I have long pondered what is Faith? I have come to the conclusion that Faith is the things I believe in. Within those beliefs are doubts and I have had many doubts over the years. Knowing there are doubts allows me room to explore and test them, that way I can be sure that they are my own beliefs or not and to cast those not making the standard aside.
My spiritual faith has been a long and sometimes bumpy road. My first encounters of belief were with my parents. They believed in God but had no formal church affiliation. When I started school my mother felt that my brother and I should start exploring church and forming our faith. We went to many different denominations (all protestant); Baptist, Methodist, Presbyterian, Church of God, Assemblies of God, you name it and we might have been there. One Sunday after church my mother asked my brother and me about the church service we had attended. I said that I wished there was more music, my brother said that there was too much music. Music has always been an instrument for me to open my spirit and rise up to meaning in the words.
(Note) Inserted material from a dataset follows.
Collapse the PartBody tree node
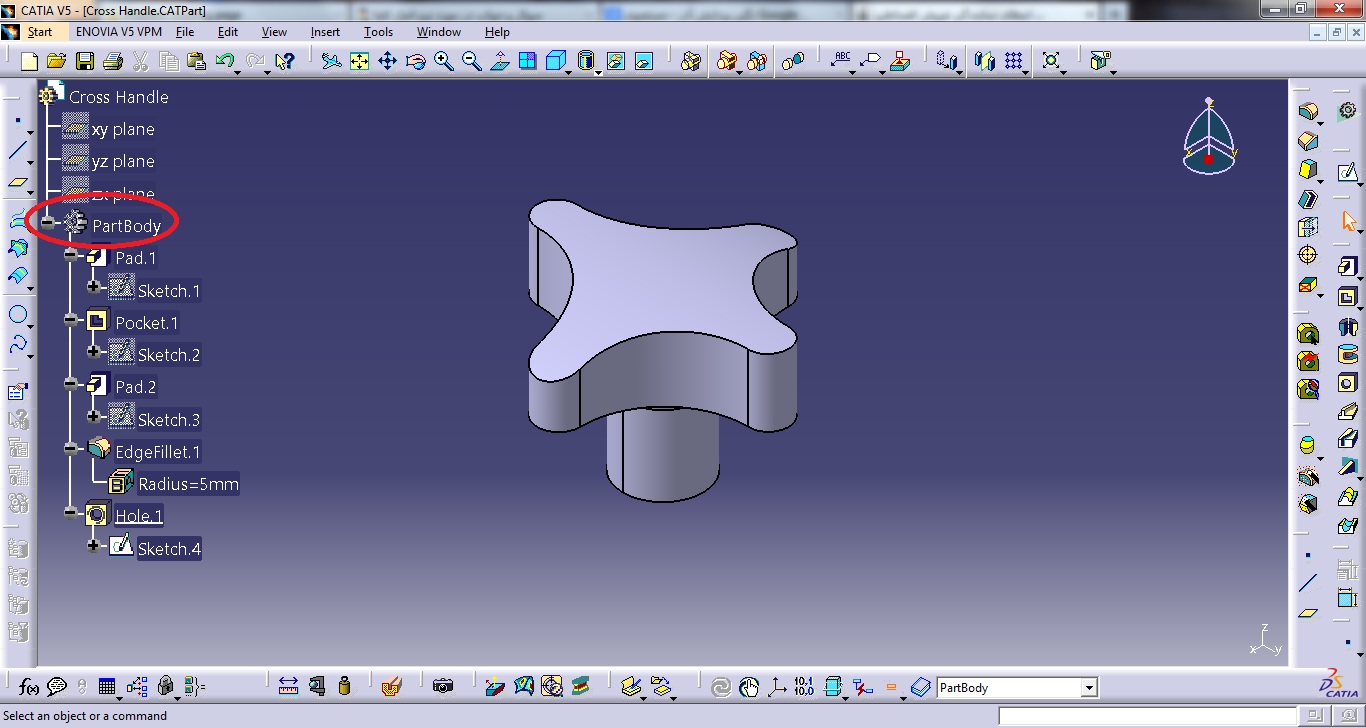 coord(48,223)
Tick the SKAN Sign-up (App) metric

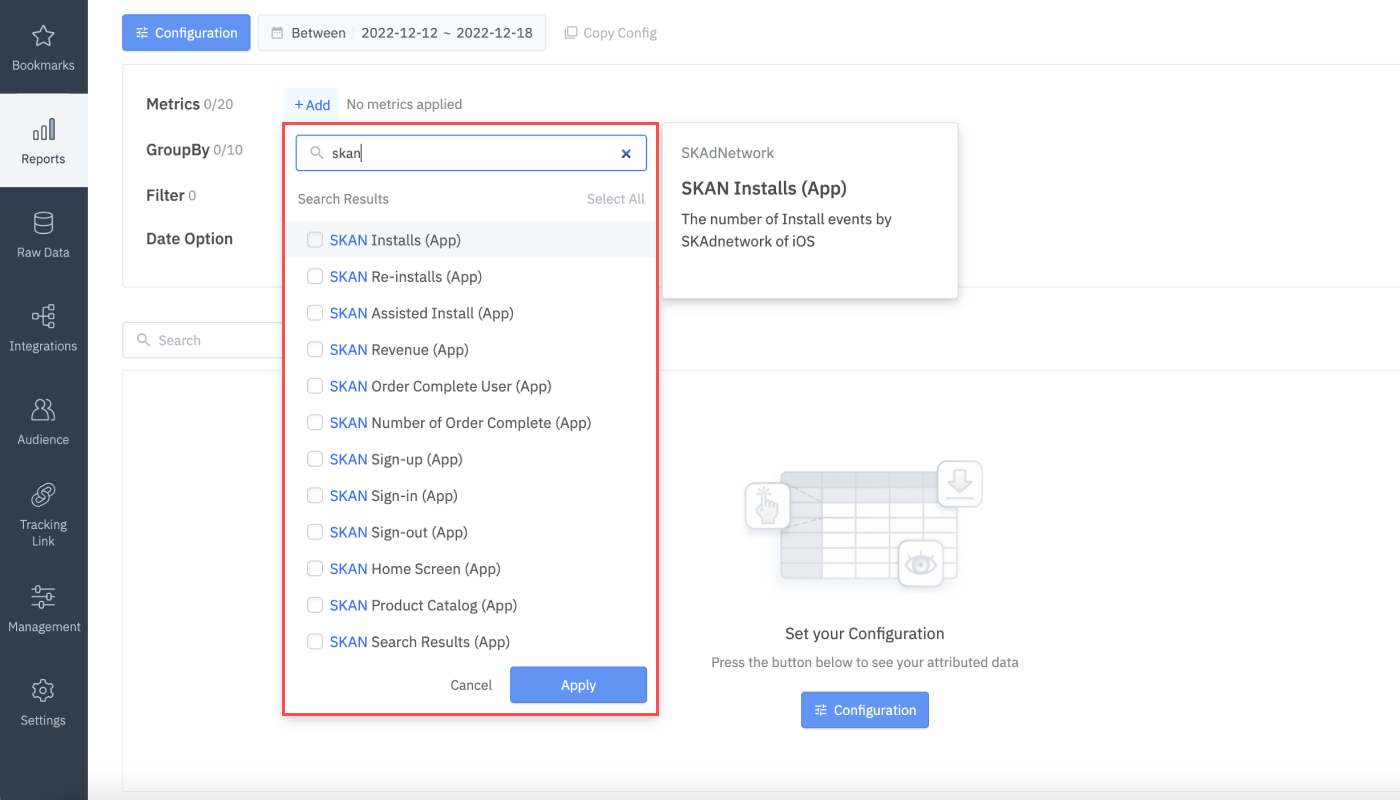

In my teens I joined a church, the Catholic Church. It was filling my needs and guiding me through my journey until those doubts became a stumbling block for both my wife and I. We loved the ritual, but the doctrine caused both of us doubts. We questioned birth control, even though we were trying to have another child, we had decided that two children was a large enough family. We had doubts about the ability of the priest to counsel couples that were having problems, not being married himself and the doctrine that women could not become priests. We started doubting the infallibility of the Pope and the church. After carefully weighing our concerns and examining our doubts we moved on to another church.
The Methodist and the Presbyterian Churches are very much alike; the main difference is how they govern themselves. We found a home, first in the Methodist, then the Presbyterian Church. I still have my doubts about the church, but they are less daunting than those in the Catholic Church. I can talk with people within my church and discuss these doubts without feeling that I am pushing the bounds of those beliefs and being condemned for them.
I still have some very grave doubts or concerns about my church, they are good people. They reach out and help those who are having medical issues or having financial or some social issue. My doubt is how we are caring for those with behavioral illnesses. When someone mentions that a friend or relative committed suicide, you see the head go down, hear the clucking of the tongue and the “What a shame”. Or you see the fear spread over their face when mental illnesses are mentioned. I have found it hard to relate and talk with them of the necessity not to fear but to embrace those who are suffering with these illnesses.
I have finally decided that you either accept the precepts that caused the doubts or you reject them and work to find another way to find the answers that make them comfortable within the framework of your faith. You don’t have to bend your beliefs to fit your faith nor do you want to force your faith to accept beliefs you do not fully believe.